§ **Aim**:
Convert the lines starting at the one containing "label: UNITED RENTALS" and ending at the one containing "15, 164, 37)" into a Markdown table with the columns Row and Line, leaving out any blank lines.

§ **Part of a data file**:

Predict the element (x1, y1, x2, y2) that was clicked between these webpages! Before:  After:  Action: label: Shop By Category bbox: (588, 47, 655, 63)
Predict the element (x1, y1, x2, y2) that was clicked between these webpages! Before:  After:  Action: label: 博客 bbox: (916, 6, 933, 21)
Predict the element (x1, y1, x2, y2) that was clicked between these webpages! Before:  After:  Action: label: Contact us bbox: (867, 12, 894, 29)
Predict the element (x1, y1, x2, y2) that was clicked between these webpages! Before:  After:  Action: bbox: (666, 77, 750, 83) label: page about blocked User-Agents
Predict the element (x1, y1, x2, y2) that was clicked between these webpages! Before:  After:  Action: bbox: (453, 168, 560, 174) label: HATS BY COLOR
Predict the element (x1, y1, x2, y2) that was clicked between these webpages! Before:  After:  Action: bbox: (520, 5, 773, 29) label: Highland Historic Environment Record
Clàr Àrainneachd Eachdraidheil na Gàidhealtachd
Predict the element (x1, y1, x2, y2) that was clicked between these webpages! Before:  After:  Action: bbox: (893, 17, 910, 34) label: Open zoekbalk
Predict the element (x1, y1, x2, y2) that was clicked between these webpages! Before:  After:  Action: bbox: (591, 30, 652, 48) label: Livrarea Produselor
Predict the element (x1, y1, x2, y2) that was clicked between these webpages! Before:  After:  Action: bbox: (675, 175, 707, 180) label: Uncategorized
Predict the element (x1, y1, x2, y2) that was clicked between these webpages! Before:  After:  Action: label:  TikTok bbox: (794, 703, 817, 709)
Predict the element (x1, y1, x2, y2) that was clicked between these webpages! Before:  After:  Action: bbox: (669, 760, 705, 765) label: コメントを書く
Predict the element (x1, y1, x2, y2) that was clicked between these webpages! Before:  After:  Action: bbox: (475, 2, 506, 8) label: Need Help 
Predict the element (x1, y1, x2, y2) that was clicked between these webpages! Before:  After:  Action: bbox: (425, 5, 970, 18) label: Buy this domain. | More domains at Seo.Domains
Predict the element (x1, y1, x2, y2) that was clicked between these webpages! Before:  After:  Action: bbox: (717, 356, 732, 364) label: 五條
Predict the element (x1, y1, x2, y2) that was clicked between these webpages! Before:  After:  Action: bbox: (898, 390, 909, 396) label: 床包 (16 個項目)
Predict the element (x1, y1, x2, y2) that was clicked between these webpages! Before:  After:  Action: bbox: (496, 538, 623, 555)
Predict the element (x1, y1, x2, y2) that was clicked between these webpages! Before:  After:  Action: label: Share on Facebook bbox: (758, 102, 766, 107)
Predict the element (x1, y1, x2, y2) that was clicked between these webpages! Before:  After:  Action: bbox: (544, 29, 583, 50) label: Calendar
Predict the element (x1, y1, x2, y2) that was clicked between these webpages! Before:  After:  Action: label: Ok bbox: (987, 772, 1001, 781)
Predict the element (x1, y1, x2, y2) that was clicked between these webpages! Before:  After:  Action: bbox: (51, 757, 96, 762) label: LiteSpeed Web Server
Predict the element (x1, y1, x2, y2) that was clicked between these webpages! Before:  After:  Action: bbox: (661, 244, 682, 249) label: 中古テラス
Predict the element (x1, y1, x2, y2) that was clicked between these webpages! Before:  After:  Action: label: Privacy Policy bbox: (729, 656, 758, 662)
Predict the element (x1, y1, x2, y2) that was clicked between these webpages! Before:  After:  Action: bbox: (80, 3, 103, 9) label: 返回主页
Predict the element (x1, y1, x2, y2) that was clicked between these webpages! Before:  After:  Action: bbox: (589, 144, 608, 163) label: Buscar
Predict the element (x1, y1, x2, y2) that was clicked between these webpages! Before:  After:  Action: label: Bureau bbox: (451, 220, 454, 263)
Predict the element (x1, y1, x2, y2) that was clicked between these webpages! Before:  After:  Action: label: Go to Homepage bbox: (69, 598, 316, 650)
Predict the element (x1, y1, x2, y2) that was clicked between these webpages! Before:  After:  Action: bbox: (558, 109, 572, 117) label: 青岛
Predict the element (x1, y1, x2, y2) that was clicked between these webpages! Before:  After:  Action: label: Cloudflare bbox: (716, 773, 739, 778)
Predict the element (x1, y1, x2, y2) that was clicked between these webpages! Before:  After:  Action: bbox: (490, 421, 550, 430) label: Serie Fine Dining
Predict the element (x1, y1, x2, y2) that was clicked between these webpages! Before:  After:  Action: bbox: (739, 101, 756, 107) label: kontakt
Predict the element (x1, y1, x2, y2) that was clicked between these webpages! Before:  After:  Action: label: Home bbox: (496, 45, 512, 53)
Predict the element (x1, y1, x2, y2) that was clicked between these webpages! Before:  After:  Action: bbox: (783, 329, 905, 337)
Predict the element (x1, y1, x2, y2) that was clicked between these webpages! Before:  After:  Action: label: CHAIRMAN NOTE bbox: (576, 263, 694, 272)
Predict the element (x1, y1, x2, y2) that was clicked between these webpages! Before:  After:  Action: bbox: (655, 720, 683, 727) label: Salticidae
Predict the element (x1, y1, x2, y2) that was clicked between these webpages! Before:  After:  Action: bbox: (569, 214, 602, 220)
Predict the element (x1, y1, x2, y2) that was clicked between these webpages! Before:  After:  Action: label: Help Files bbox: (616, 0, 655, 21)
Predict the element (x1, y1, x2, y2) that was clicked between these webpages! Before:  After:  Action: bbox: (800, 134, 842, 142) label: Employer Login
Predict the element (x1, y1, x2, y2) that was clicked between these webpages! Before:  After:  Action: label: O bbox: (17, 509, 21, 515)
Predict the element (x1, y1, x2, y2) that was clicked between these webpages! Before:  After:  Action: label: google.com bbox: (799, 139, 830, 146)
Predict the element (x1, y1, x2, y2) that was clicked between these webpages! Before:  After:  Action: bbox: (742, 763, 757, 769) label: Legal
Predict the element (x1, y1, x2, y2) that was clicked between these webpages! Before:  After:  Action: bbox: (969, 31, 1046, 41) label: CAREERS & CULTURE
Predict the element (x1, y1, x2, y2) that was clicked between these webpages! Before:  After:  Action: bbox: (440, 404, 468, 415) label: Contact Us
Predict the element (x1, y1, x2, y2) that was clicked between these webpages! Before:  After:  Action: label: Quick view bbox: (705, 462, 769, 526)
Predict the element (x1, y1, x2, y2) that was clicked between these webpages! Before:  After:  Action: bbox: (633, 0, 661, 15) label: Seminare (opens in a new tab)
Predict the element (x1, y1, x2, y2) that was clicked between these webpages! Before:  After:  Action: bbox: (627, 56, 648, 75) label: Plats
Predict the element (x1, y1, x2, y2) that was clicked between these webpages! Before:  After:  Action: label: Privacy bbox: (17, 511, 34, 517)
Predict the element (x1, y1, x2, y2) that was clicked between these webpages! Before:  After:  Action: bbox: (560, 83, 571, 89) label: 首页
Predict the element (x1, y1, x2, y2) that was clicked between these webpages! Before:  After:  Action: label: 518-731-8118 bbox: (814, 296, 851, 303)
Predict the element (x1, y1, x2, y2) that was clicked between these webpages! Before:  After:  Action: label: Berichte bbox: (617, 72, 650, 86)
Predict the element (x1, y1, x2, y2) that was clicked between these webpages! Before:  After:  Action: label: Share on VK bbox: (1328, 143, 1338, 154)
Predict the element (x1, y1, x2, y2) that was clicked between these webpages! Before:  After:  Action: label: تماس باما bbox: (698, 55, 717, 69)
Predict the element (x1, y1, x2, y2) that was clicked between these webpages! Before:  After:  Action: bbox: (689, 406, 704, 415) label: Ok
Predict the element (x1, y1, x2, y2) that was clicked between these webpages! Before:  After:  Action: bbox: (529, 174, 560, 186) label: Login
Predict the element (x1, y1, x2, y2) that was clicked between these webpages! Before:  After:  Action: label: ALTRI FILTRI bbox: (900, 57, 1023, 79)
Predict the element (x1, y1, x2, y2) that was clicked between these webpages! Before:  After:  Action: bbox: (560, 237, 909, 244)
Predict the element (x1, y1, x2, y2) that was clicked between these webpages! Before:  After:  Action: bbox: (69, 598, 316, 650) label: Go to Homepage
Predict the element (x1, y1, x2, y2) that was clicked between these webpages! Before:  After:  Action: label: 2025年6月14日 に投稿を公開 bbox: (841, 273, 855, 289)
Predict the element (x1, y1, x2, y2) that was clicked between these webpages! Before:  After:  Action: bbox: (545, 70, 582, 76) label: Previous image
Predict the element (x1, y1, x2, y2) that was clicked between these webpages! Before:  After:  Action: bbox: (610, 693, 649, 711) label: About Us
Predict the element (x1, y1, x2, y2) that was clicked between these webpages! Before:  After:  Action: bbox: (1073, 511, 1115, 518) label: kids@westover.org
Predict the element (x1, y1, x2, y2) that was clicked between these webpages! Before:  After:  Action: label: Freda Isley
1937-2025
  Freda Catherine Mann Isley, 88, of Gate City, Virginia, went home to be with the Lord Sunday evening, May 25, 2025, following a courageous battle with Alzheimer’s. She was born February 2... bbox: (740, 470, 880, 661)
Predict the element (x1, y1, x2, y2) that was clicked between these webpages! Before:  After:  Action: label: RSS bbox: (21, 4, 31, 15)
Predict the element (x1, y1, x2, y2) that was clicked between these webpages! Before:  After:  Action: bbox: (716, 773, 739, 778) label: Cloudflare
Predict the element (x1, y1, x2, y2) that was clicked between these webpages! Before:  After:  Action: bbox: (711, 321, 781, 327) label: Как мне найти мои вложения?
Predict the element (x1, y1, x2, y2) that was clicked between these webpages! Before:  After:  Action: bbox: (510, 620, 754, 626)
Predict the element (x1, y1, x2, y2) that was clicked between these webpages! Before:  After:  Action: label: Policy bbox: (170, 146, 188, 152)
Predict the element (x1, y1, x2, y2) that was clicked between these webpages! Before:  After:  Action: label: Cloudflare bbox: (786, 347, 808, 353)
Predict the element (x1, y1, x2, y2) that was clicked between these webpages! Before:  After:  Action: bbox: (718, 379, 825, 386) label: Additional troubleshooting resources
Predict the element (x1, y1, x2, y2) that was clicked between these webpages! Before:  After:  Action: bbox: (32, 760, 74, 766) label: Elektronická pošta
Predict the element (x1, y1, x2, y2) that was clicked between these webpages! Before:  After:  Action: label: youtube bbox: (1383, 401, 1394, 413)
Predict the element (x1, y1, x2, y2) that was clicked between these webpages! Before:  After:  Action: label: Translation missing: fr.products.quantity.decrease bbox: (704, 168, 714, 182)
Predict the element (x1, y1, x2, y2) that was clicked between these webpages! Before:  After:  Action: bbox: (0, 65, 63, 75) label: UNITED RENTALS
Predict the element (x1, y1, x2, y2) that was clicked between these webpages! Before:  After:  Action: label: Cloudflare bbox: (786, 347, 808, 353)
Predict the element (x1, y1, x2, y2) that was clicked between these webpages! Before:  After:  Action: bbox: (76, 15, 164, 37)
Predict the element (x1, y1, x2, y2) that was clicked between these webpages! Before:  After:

§ **Response**:
| Row | Line |
|---|---|
| 1 | Predict the element (x1, y1, x2, y2) that was clicked between these webpages! Before:  After:  Action: bbox: (0, 65, 63, 75) label: UNITED RENTALS |
| 2 | Predict the element (x1, y1, x2, y2) that was clicked between these webpages! Before:  After:  Action: label: Cloudflare bbox: (786, 347, 808, 353) |
| 3 | Predict the element (x1, y1, x2, y2) that was clicked between these webpages! Before:  After:  Action: bbox: (76, 15, 164, 37) |